*** Opening TEXT UNDER STUDY ***

The Epistemology of Post-Fundamentalism

A friend of mine, formerly a devout Christian who is now an atheist (and, unfortunately, a rather bitter and cynical one at that), wrote this to me recently:

I got into religion as a literal believer, and I became disappointed when I discovered that I was repeatedly lied to (the earth is not 6000 years old, for instance, and now I suspect that Jesus is not God in the flesh, any more than anyone else is anyway).

Sigh.

I understand his feeling of being lied to. But I am reminded of Meister Eckhart, who defended himself against charges of heresy by saying, “I am able to be in error, but I cannot be a heretic, for the first belongs to the intellect, the second to the will.” So, did my friend’s teachers lie to him in the sense of willfully deceiving him, or did they merely pass on the contours of their own limited and erroneous beliefs, which eventually led him to concluding that he had been deceived, once he had amassed enough data that challenged their religious worldview?

*** Closing TEXT UNDER STUDY ***

→ **PROBLEM REQUIREMENTS**: Please resume the essay on the epistemology of post-fundamentalism, starting right after its last sentence. The listing further down is separate material with no connection to the essay.

*** Opening EXTRACTED MATERIAL ***

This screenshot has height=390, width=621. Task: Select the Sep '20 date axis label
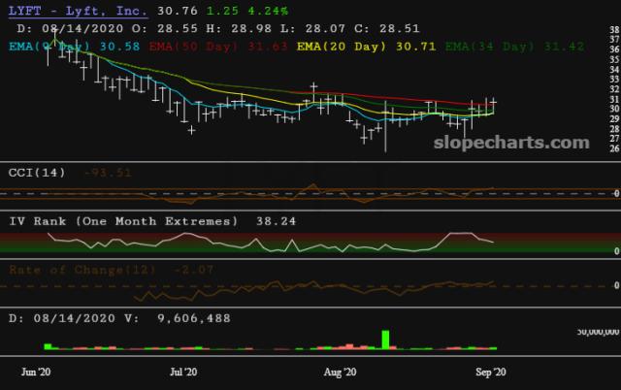[x=488, y=372]
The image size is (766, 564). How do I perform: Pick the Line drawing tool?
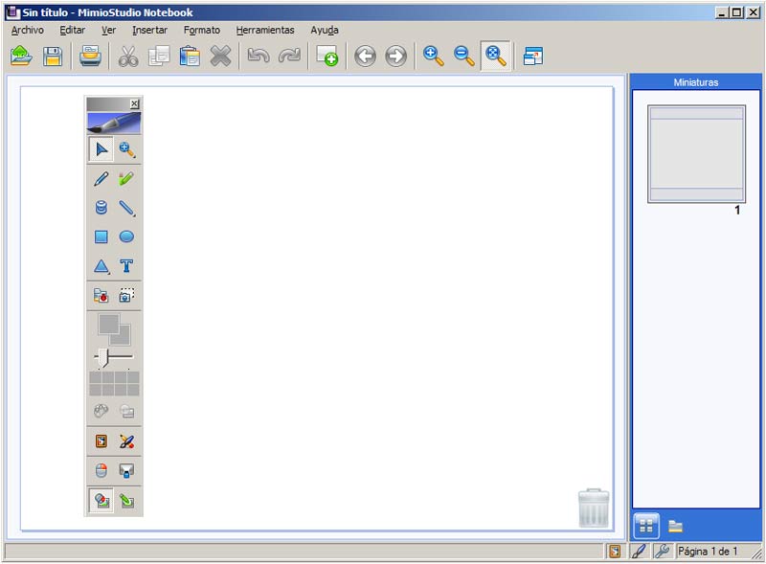(x=126, y=207)
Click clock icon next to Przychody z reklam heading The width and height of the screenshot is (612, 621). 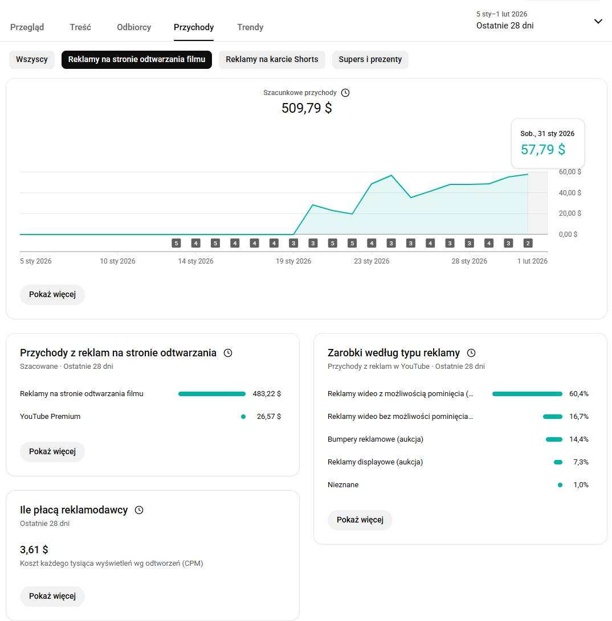tap(228, 353)
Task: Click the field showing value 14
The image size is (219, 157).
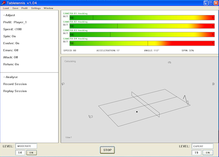Action: pos(20,153)
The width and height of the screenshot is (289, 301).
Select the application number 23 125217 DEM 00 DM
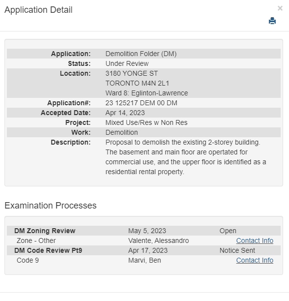point(141,103)
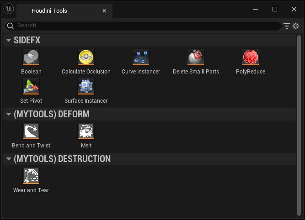Select the Surface Instancer tool

point(86,87)
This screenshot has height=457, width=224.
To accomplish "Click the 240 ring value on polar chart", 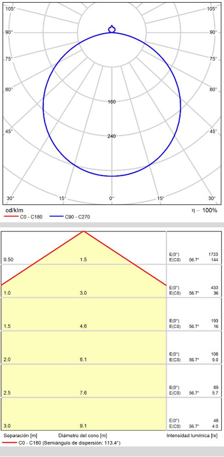I will [x=112, y=136].
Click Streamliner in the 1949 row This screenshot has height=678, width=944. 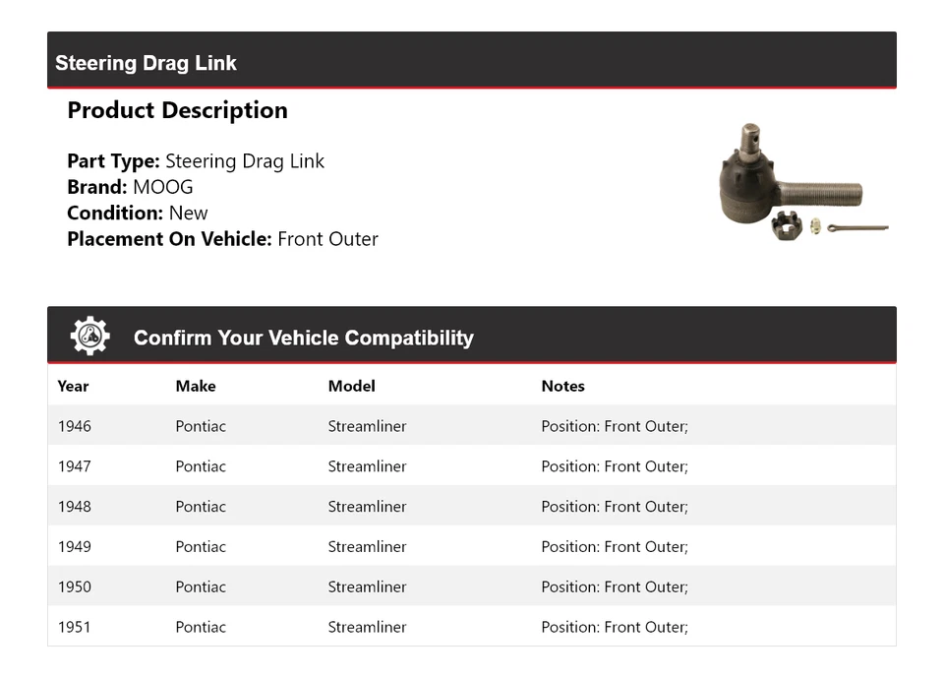(x=367, y=547)
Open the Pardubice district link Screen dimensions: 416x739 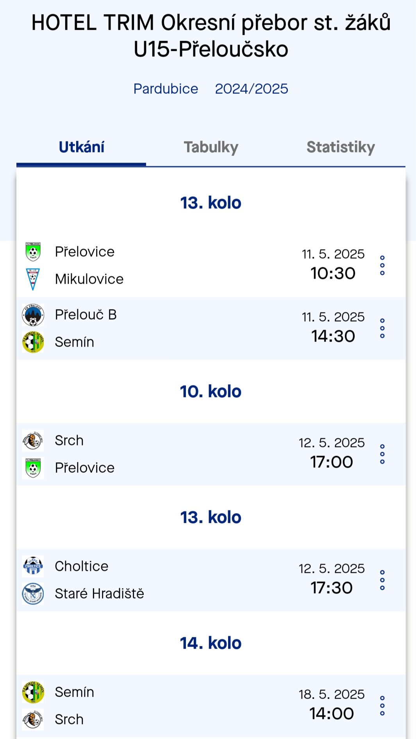(166, 89)
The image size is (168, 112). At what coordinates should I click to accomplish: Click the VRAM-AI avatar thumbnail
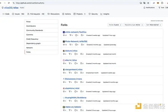[64, 107]
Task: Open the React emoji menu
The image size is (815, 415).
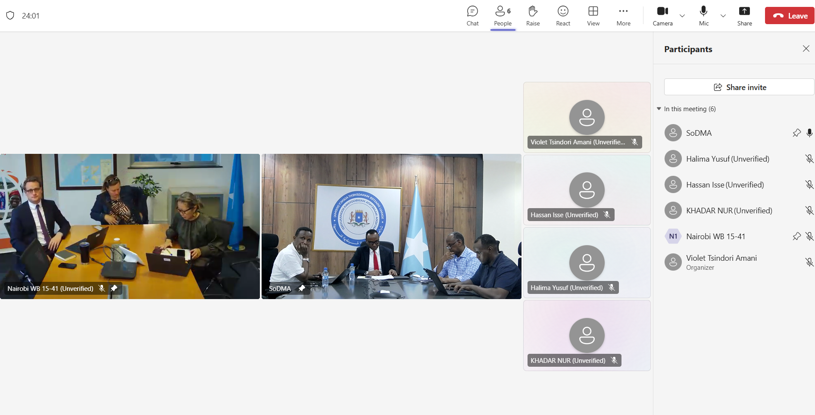Action: (563, 16)
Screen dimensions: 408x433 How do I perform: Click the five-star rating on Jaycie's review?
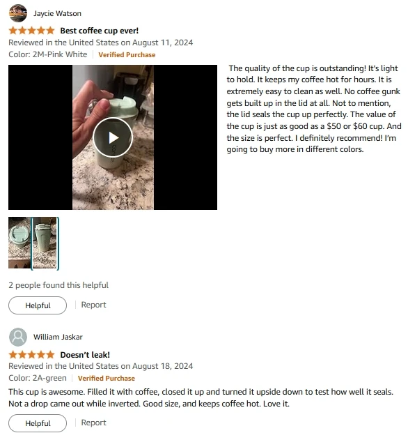coord(32,31)
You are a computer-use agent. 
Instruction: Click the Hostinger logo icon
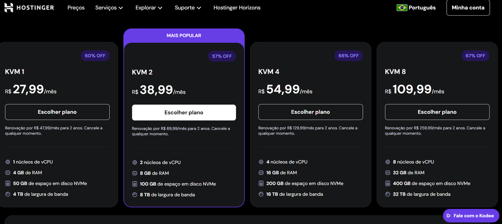pos(9,8)
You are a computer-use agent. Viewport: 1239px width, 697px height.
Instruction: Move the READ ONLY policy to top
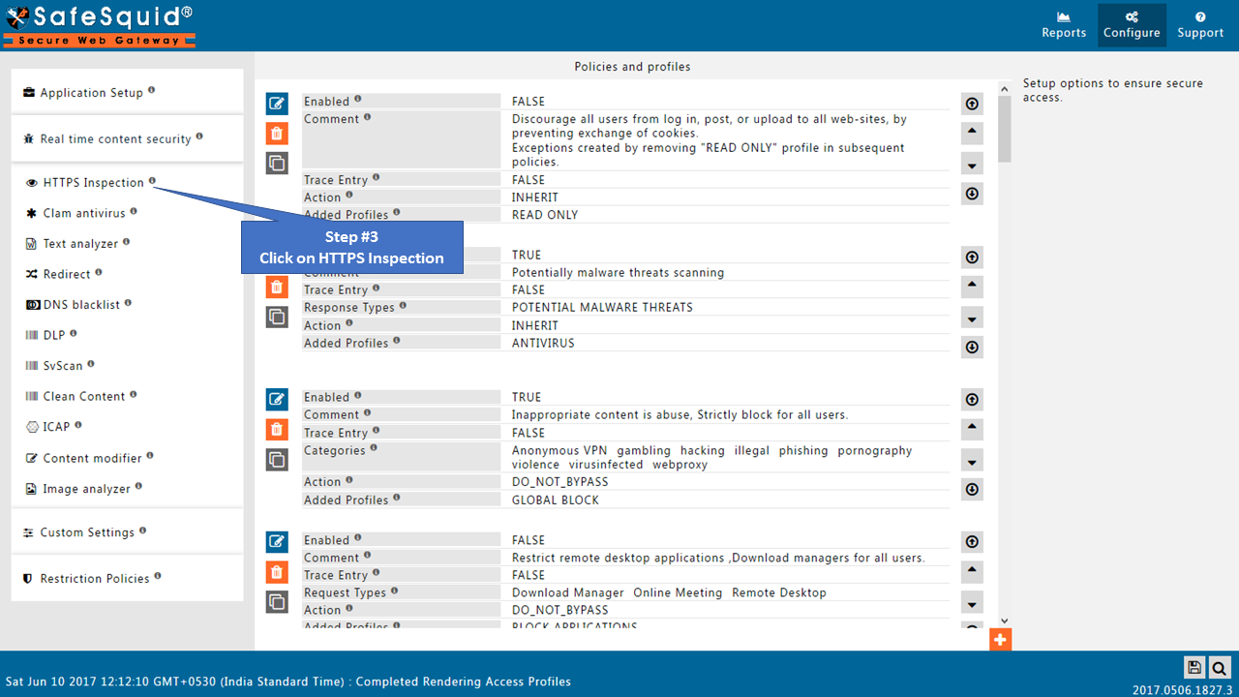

*** Closing EXTRACTED MATERIAL ***

→ **EXERCISE OUTPUT**:
I think the latter is the more likely scenario, but either way, the result is the same: a man, disillusioned and angry, when he considers alternative ideas and decides that those who had taught him must have been unethical because they themselves had not sufficiently considered — let alone presented to their students — these conflicting worldviews.

I suspect this righteous anger at “having been lied to” might be fueling many of the militant atheists in our society. I think it represents an interesting inversion of the fundamentalist mind: fundamentalists often anchor their theology in a strong demonology that not only asserts the literal existence of a Satan, but argues that Satan is in the business of deceiving human beings — and that souls will be lost merely for being deceived (don’t believe me? Pick up a Chick tract and read it. That’s a common theme of Jack Chick’s). In the scary-clown funhouse of ultra-conservative Christianity, gullibility is a mortal sin.

Somebody once quipped that the god of an old religion becomes the devil of a new religion, and perhaps this is the dynamic at work here. Having been taught that evil is particularly bound up with deception, the person who leaves literal religion might conclude that, because he was deceived by his religion, that it is in fact evil — and so my friend does not say he was “misled” but that he was “lied to.” Bamboozled by the Bible-thumpers; conned by the Christians.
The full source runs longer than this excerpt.